Winter Dreams Love Quotes

How we cite our quotes: (Section.Paragraph)

Quote #4

Already [Dexter] was playing with the idea of going East to New York. He wanted to take Judy Jones with him. No disillusion as to the world in which she had grown up could cure his illusion as to her desirability. (4.8)

The wording of this passage is fascinating: the narrator acknowledges that Judy's desirability is an illusion, something fake. So that thing that Dexter is striving for so frantically – Judy, worldly achievement, etc. – it's all an illusion anyway. This can't end well for our protagonist.

Quote #5

"Of course you could never love anybody but me," she continued. "I like the way you love me." (4.49)

Judy does not attempt to seduce Dexter by telling him that she is madly, passionately in love with him. Instead, she seems to dwell on his complete devotion to her. She assumes that she has all the power in their pairing, since she cannot believe that he would ever seriously leave her for another woman. And the horrible thing, for both Dexter and for Irene Scheerer, is that she's right. What makes Judy so devastating to Dexter? What is it that gives her such power over him?

Quote #6

Dexter was at bottom hard-minded. The attitude of the city on his action was of no importance to him, not because he was going to leave the city, but because any outside attitude on the situation seemed superficial.
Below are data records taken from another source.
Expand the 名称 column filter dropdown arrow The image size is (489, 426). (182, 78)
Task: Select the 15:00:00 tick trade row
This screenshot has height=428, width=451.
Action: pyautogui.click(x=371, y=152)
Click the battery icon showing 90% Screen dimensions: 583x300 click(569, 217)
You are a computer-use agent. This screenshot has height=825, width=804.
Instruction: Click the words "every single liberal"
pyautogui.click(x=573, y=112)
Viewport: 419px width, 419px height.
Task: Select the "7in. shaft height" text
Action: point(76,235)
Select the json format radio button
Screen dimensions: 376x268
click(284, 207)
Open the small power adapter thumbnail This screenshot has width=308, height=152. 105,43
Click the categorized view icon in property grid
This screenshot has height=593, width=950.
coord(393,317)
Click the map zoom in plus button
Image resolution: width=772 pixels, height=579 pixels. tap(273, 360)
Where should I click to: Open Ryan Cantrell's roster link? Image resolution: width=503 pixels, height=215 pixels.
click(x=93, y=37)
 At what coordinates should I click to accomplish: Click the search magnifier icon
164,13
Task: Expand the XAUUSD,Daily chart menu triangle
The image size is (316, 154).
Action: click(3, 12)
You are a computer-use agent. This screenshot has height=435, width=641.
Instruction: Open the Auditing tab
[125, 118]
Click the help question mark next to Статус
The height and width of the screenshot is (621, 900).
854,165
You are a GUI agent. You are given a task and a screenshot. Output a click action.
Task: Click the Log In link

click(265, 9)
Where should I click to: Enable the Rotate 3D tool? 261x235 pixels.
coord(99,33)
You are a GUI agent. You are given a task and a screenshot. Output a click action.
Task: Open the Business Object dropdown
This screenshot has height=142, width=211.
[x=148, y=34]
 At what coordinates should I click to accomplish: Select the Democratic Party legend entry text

He was completely indifferent to popular opinion. Nor, when he had seen that it was no use, that he did not possess in himself the power to move fundamentally or to hold Judy Jones, did he bear any malice toward her. He loved her, and he would love her until the day he was too old for loving – but he could not have her. So he tasted the deep pain that is reserved only for the strong, just as he had tasted for a little while the deep happiness. (5.2)

Dexter doesn't really care what everyone else thinks of his broken engagement with Irene and his one-month fling with Judy. Even though he is super class-conscious, people's judgment of his love affairs doesn't matter to Dexter at all. In other words, he cares what people think of his manners, but not his heart. At the same time, Dexter seems equally unable to judge Judy (Judge Judy!) by looking at her real qualities. She is this absolute ideal to him and, even though she has used him badly again and again, he keeps going back to her. Would you call what Dexter feels for Judy love? Why or why not?